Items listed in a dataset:
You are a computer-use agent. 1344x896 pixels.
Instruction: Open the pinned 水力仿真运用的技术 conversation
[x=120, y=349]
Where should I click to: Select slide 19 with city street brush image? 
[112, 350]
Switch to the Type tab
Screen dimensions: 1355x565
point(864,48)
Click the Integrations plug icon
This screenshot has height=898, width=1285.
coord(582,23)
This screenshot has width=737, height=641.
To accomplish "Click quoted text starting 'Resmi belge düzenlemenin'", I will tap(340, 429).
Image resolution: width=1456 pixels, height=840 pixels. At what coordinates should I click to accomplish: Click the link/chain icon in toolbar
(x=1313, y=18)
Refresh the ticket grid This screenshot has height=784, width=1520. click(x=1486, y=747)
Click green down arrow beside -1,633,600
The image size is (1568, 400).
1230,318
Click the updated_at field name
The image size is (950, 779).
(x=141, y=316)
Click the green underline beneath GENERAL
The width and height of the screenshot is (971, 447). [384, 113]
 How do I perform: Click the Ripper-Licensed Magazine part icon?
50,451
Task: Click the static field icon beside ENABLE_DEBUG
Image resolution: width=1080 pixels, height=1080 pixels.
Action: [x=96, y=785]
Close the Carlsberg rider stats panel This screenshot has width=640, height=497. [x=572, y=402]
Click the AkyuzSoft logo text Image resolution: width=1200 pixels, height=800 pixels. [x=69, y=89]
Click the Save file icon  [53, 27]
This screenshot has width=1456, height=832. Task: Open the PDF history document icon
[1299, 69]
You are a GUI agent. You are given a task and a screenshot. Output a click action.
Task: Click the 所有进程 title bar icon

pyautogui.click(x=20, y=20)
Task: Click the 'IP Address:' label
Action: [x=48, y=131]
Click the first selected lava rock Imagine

- _WHAT TO DO_: If a line above includes the string "text", pick it out.

- _RESPONSE AREA_:
To accomplish "Click quoted text starting 'Resmi belge düzenlemenin'", I will tap(340, 429).
Click the AkyuzSoft logo text Image resolution: width=1200 pixels, height=800 pixels. [x=69, y=89]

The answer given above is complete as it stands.